A recente decisão do Supremo Tribunal Federal (STF) que autoriza o estado de Mato Grosso a restringir benefícios fiscais e doações de terrenos públicos para empresas que aderem à moratória da soja e da carne a partir de 1º de janeiro de 2026, gerou reações positivas entre os produtores rurais. A medida é vista como uma vitória no reconhecimento do direito do estado em incentivar a observância da legislação ambiental brasileira, sem depender de acordos privados.
A decisão, proferida pelo ministro Flávio Dino, representa um marco para a autonomia de Mato Grosso na formulação de políticas públicas de incentivo econômico. A medida reflete a postura do estado em fomentar a atividade de produtores rurais que operam conforme as normas do Código Florestal Brasileiro, garantindo maior segurança jurídica aos agricultores da região.
De acordo com Ieda Queiroz, advogada e coordenadora do setor de agronegócios do CSA Advogados, “A Lei Mato-grossense visou trazer segurança aos produtores rurais da região que operam conforme as normas do Código Florestal, deixando clara a posição do Estado em favor dos produtores regulares e fazendo uso de suas atribuições para coibir o acesso a benefícios estaduais a empresas que exijam a observância de critérios superiores ao previsto na legislação nacional.”
A Moratória da Soja é um acordo privado criado por empresas do setor de exportação de soja e derivados. Os signatários do acordo comprometem-se a não adquirir soja de áreas localizadas no bioma amazônico que tenham sido desmatadas após 22 de julho de 2008, data que marcou o início das discussões sobre a revisão do Código Florestal Brasileiro.

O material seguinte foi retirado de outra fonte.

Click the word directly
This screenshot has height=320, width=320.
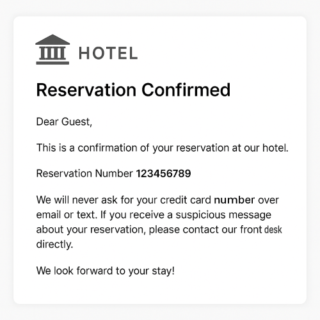pyautogui.click(x=54, y=244)
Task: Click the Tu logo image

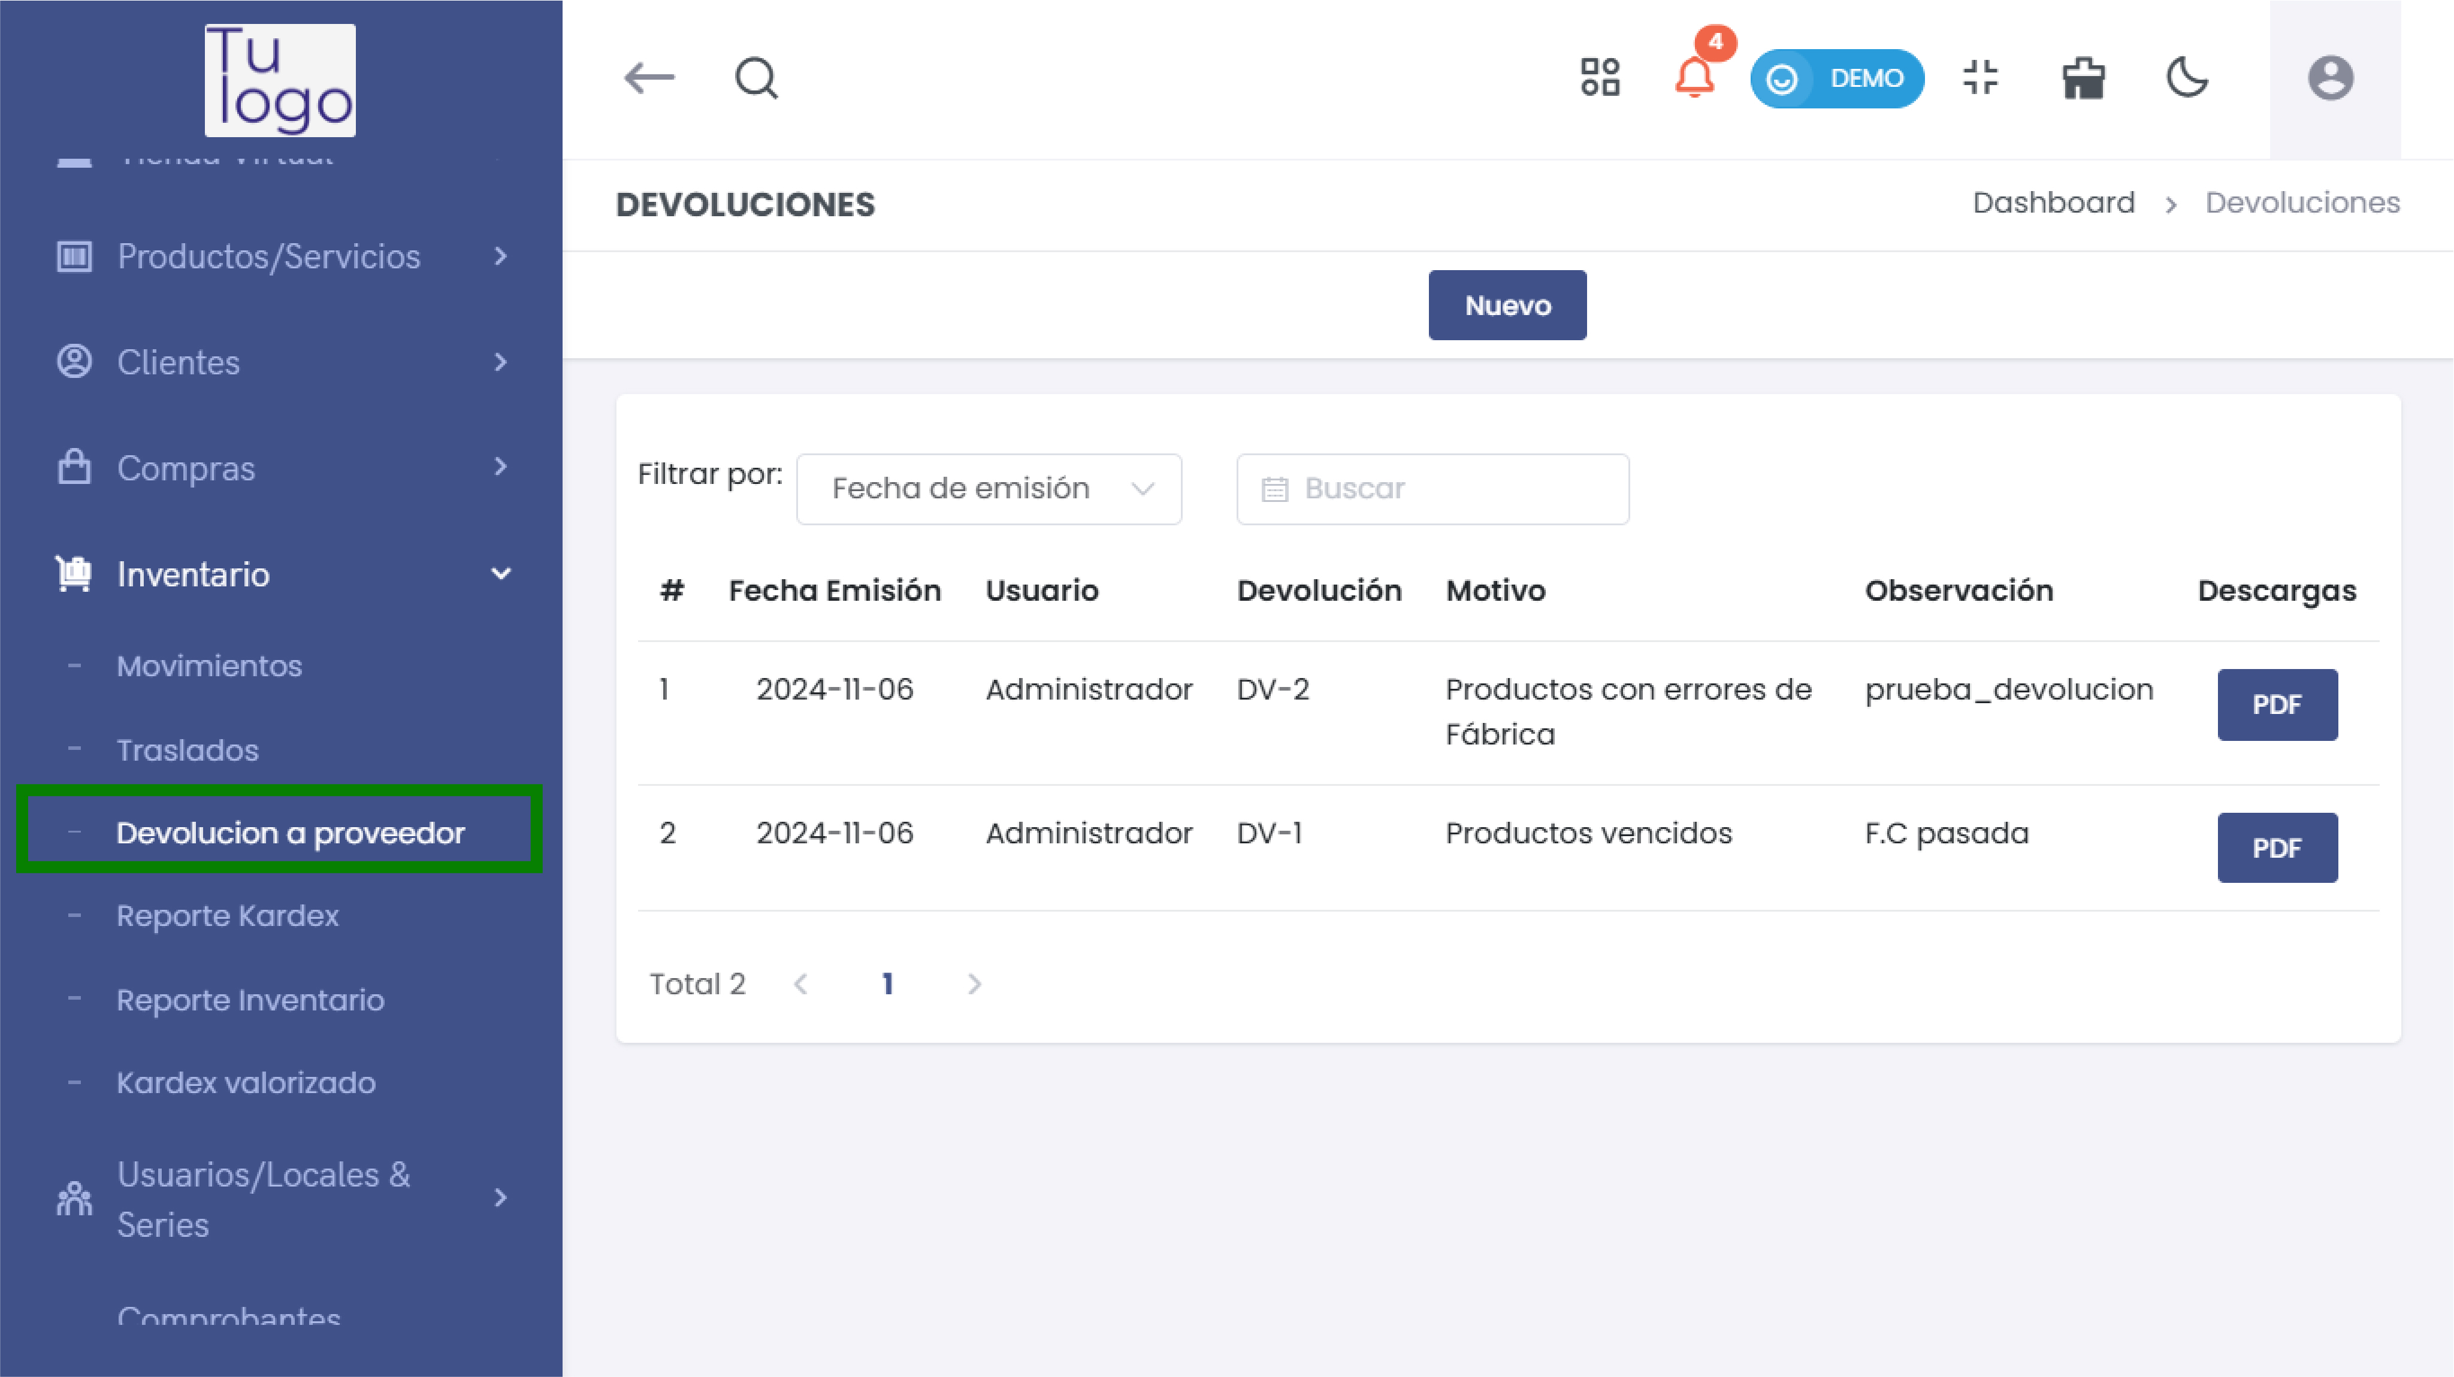Action: [280, 80]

Este acordo surgiu em 2006 após o relatório do Greenpeace, intitulado “Eating up the Amazon”, que apontou a expansão da soja na região amazônica como principal responsável pelo aumento do desmatamento no bioma. Entre 2002 e 2008, o desmatamento na região alcançou a marca de 10,6 mil km² por ano. Contudo, após a adoção da moratória e com a implementação do Código Florestal entre 2009 e 2014, a taxa de desmatamento foi reduzida para 3 mil km² por ano.

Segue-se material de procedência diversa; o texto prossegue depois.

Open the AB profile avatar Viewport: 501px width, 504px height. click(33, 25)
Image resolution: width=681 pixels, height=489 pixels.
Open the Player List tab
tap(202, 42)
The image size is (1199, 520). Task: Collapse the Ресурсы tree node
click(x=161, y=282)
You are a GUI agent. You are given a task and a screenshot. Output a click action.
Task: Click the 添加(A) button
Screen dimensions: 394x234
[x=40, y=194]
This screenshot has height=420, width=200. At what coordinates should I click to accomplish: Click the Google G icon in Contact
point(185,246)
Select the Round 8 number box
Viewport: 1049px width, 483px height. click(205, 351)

Segundo Ieda Queiroz, tanto a Moratória da Soja quanto o relatório do Greenpeace desempenharam papéis cruciais na construção dos parâmetros que serviram de base para a criação do Código Florestal Brasileiro, sancionado em 2012. “A Moratória e o relatório do Greenpeace foram importantes para iniciar a discussão sobre os critérios que mais tarde foram transformados no Código Florestal, que passou a incorporar medidas obrigatórias de conformidade ambiental para os produtores rurais”, explica.
A partir de então, a regularização ambiental passou a ser parte essencial da agenda dos produtores rurais. Entre as exigências estabelecidas pelo Código Florestal, destacam-se o georreferenciamento das propriedades e a obrigatoriedade de destinar uma parte da área para preservação ambiental, além da preservação de áreas de preservação permanente, como nascentes e margens de rios.
A advogada Ieda Queiroz afirma que a Moratória da Soja, por ser um acordo privado e não uma norma legal formalizada, não foi incorporada ao ordenamento jurídico brasileiro. “A Moratória não é uma lei ou ato normativo, tampouco um tratado internacional, já que não envolve compromisso entre Estados e Governos”, explica.
Ela também reforça que a decisão do estado de Mato Grosso não impede que as empresas operem, mas visa restringir os incentivos fiscais e benefícios a aquelas que não atendem aos critérios estabelecidos pela legislação nacional. “Mato Grosso não está proibindo as empresas de funcionarem, mas sim restringindo os benefícios fiscais a aquelas que não cumprem a legislação ambiental. Isso é justificável em um estado com forte presença agrícola e que faz parte do bioma amazônico”, conclui Ieda Queiroz.
A decisão do STF fortalece o compromisso de Mato Grosso com a legislação ambiental, refletindo uma postura de incentivo à regularização dos produtores rurais e alinhamento com as normas do Código Florestal Brasileiro. Enquanto a Moratória da Soja segue como um acordo privado, a autonomia do estado em estabelecer critérios próprios de incentivo econômico é vista como uma estratégia essencial para garantir a sustentabilidade e a conformidade ambiental no setor agrícola.